Unruled, in answer to - "Purely from a business/profit point of view. Would a camera with more megapixels and maybe 1-2 stops of more usable high ISO really justify spending 5k+?"

With this years (and maybe next?) years tax incentives for small business to buy equipment of any sort the entire system is a legitimate business write off, so essentially it is free, or at least comes at a susbtantial discount, but beyond that let me put the cost into perspective. On most shoots the rental charge on the lighting package is 5-7k, digitech team 2k, location or studio rental fees & permits 2-5k, assistants, transport etc, ~1.5k. It is rare that a day at work costs my clients less that 15k before fees, so turning up with a prosumer camera just doesn't look right.


----------



## NXT1000 (May 30, 2011)

i hope it is true, this sound more logical than 5d3 before 1ds3. 
not that i am going to buy 1ds3, just too big for casual shooter. 
also if it is true that it has very high MB. My computer is very fast, yet it does not work as fast as i would for 5d2 files, the computer industry have to improve their computer too. But i see little improvement over last 2 years.


----------



## liberace (May 30, 2011)

NXT1000 said:


> i hope it is true, this sound more logical than 5d3 before 1ds3.
> not that i am going to buy 1ds3, just too big for casual shooter.
> also if it is true that it has very high MB. My computer is very fast, yet it does not work as fast as i would for 5d2 files, the computer industry have to improve their computer too. But i see little improvement over last 2 years.



Are you running 10,000 rpm HDDs in RAID 0+1? SSDrive for cached files? A well built PC from two years ago can open and process dozens of RAW files, never mind new PCs today.


----------



## NXT1000 (May 30, 2011)

liberace said:


> Are you running 10,000 rpm HDDs in RAID 0+1? SSDrive for cached files?

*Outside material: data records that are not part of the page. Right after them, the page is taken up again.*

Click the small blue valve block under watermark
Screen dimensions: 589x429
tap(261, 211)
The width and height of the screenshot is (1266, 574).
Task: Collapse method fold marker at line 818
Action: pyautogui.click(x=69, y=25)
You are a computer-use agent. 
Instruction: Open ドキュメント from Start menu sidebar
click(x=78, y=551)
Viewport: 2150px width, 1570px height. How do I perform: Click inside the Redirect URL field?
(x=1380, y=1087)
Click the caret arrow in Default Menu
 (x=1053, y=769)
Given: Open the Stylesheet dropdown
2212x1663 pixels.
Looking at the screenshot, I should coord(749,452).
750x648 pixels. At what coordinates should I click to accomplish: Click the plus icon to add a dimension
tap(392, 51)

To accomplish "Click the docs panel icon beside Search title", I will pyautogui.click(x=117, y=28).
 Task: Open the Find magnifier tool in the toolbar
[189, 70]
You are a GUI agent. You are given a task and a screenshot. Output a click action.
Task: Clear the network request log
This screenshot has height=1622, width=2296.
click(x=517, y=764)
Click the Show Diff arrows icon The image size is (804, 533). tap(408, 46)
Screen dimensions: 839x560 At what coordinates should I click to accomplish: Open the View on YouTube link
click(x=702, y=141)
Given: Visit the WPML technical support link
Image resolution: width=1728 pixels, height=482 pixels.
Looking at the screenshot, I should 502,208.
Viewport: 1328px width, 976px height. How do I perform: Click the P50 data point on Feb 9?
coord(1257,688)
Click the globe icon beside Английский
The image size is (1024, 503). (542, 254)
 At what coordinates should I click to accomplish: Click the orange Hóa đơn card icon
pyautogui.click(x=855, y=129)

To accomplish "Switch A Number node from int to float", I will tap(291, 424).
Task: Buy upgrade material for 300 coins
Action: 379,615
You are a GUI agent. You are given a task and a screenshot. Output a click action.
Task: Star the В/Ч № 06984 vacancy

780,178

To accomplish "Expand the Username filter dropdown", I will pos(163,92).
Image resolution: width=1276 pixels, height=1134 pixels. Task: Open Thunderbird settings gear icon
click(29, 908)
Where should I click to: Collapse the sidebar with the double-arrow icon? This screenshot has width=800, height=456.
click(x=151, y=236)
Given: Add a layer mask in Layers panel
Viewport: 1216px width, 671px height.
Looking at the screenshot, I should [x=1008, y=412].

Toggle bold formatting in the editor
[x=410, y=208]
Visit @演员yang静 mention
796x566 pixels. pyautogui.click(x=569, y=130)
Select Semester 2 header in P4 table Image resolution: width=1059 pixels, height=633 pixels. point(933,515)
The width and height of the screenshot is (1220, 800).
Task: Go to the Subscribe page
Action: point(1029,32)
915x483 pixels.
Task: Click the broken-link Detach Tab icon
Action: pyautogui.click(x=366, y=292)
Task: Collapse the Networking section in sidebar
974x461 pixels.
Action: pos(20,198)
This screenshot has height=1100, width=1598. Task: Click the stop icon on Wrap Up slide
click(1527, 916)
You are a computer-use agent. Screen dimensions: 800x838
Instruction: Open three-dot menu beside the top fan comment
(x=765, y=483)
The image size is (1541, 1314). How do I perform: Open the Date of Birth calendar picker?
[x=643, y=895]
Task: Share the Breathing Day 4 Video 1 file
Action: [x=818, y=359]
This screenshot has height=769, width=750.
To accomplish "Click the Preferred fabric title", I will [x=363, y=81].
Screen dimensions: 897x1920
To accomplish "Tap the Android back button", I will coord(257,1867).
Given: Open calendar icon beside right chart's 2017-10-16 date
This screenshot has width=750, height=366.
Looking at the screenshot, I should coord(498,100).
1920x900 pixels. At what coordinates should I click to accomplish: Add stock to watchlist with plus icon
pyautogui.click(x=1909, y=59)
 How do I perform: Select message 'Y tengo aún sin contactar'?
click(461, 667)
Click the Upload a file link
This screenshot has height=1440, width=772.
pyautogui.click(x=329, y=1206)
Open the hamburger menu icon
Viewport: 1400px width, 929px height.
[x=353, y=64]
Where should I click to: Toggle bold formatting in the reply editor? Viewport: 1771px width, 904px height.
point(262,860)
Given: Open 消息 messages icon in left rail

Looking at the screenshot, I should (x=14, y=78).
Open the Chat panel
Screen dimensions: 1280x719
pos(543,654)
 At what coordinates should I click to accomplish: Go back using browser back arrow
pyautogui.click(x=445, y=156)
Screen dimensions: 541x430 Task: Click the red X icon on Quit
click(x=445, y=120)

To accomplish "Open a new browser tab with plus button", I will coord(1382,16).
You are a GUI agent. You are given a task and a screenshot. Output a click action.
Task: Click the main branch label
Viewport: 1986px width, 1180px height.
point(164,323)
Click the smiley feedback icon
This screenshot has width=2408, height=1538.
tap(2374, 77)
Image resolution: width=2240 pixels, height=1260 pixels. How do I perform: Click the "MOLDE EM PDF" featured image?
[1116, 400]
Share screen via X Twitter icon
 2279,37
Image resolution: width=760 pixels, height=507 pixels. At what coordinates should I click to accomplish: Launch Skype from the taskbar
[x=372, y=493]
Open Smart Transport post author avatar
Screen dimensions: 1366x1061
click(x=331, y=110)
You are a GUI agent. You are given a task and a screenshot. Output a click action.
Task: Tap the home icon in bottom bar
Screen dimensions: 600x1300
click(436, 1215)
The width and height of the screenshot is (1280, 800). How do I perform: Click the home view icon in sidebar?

A well built PC from two years ago can open and process dozens of RAW files, never mind new PCs today.



The CPU speed has not improved by much over 2 years. 
No raid no 10k rpm hdd, i was using ocz summit SSD at first, but found that aperture does not allow the raw file to place in another hd. So, i just use a 7500 rpm HDD now. 

It is not bad, but i am thinking about the next generation of high MB DSLR. 

My system ok for 5d2 now. 

But when it go 40MB more or less, i need a new computer, and a look at the computer site, i think no PC can cope well with file size of that type.


----------



## macfly (May 30, 2011)

You should be on a Mac, no problems here even with multiple P65 (PhaseOne 65mp back) files in Capture on or Canon files in Photoshop.


----------



## Admin US West (May 30, 2011)

macfly said:


> You should be on a Mac, no problems here even with multiple P65 (PhaseOne 65mp back) files in Capture on or Canon files in Photoshop.



I'd be willing to tackle those 200mb Hasselblad digital files. Lightroom might choke though.


----------



## macfly (May 30, 2011)

Never used it, or Apature, all Photoshop all the time, and Preview for editing the low-rez jpgs.


----------



## motorhead (May 30, 2011)

"Lightroom might choke......"

Considering LR struggles with even very small files because of the resource hog it is, I would tend to agree. However that's more of an issue for the software designers rather than a problem with the computer or high pixel count image files.

I've always considered good computer code as code that manages to achieve the object using as little computer effort as possible. LR seems to have been written by people who think otherwise.


----------



## Admin US West (May 30, 2011)

motorhead said:


> "Lightroom might choke......"
> 
> Considering LR struggles with even very small files because of the resource hog it is, I would tend to agree. However that's more of an issue for the software designers rather than a problem with the computer or high pixel count image files.
> 
> I've always considered good computer code as code that manages to achieve the object using as little computer effort as possible. LR seems to have been written by people who think otherwise.



Yes, but, we want all that power to manipulate images, and all the bells and whistles. I have photoshop CS5 as well, as far as being a computer hog, its about the same. 

I'm importing about 20,000 files into lightroom right now, It is half done after 5 minutes. The latest version isn't bad, when ver 3 first came out, a lot of users complained.

I do have a small SSD for my primary drive, but images are stored on a ordinary $60.00 1 TB drive.


----------



## unruled (May 30, 2011)

thanks for the cost clarification posts. puts things into perspective for me.



motorhead said:


> "Lightroom might choke......"
> 
> Considering LR struggles with even very small files because of the resource hog it is, I would tend to agree. However that's more of an issue for the software designers rather than a problem with the computer or high pixel count image files.
> 
> I've always considered good computer code as code that manages to achieve the object using as little computer effort as possible. LR seems to have been written by people who think otherwise.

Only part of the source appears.